Rule Rule 123-600-0100
Purpose and Scope

This division of administrative rules applies to all applicants for the Business Energy Tax Credit for Renewable Energy Resource Equipment Manufacturing (Manufacturing BETC) as provided under Oregon Revised Statutes 285C.540 through 285C.559, and 315.341, 356, Oregon Law 2011 Ch. 474 HB 2523 and 2012 Ch. 45 HB 4079. These rules apply to all applications pending as of the effective date of these rules.


Amount of Tax Credit. Qualified Oregon facilities that manufacture renewable energy resource equipment may be eligible for a tax credit equal to 50% of maximum eligible cost. Costs are limited up to $2.5 million for a facility used to manufacture electric vehicles or component parts of electric vehicles and up to $40 million in the case of any other eligible facility.


Application Review.
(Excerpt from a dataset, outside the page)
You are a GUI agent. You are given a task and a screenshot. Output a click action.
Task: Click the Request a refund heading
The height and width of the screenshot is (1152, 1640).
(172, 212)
Application for the Manufacturing BETC is subject to detailed technical and financial review of the project. The Applicant is also required to sign a performance contract with measures that include job creation requirements, job retention requirements and other economic or operational benchmarks as determined by the Department.


Certification of Cost for Tax Credit. The Director shall issue a final certificate pursuant to ORS 285C.553 before the tax credit can be claimed. The Director shall determine the dollar amount certified for any facility and the priority between applications for certification based upon the criteria contained in ORS 285C.540 to 285C.559 and applicable rules and standards adopted under ORS 285C.540 to 285C.559. The Director may consider the status of a facility as a research, development or demonstration facility of new renewable resource generating and conservation technologies in the determination.


Use of Tax Credit. The tax credit may be offset against Oregon income and corporation excise taxes owed pursuant to ORS 315.341. An Applicant qualifying for the tax credit may transfer the tax credit through the pass-through option in return for a discounted cash payment from a qualified pass-through partner.